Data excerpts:
*** Begin section ***

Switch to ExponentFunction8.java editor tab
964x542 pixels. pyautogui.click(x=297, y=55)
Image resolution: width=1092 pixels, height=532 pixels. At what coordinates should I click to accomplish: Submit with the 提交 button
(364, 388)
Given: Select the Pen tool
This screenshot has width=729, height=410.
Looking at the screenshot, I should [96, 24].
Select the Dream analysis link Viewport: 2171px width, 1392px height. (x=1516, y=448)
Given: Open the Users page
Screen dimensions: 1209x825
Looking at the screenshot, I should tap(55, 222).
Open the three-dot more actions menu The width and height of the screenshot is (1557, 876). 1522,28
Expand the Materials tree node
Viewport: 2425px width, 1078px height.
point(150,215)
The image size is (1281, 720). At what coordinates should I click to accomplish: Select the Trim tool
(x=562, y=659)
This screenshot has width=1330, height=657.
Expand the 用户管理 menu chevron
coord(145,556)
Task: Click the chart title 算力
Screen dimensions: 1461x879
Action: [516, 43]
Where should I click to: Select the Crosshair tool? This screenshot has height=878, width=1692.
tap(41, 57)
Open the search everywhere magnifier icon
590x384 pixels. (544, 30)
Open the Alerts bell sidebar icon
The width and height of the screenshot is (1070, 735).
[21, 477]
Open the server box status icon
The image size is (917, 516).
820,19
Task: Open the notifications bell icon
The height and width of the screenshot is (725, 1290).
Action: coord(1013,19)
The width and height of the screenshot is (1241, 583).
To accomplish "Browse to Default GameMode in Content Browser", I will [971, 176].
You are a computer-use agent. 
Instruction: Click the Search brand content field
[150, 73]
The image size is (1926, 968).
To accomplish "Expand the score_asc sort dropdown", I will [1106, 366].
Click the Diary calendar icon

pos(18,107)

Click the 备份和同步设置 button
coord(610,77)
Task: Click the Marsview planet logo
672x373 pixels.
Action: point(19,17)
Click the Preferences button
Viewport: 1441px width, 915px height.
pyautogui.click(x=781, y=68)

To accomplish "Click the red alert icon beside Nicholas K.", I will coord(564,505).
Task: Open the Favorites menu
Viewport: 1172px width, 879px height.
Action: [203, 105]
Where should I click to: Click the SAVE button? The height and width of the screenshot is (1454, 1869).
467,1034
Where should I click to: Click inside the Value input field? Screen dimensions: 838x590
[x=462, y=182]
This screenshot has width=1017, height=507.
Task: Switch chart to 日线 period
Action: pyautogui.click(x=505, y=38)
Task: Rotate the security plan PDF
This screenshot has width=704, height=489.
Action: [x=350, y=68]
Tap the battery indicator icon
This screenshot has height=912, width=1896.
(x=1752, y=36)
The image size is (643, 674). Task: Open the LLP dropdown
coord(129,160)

*** End section ***

Work required:
Take the line containing "This screenshot has height=912, width=1896." as the first line and the last line of the data above as the final one. Write out these lines and all between them exactly.

Written solution:
This screenshot has height=912, width=1896.
(x=1752, y=36)
The image size is (643, 674). Task: Open the LLP dropdown
coord(129,160)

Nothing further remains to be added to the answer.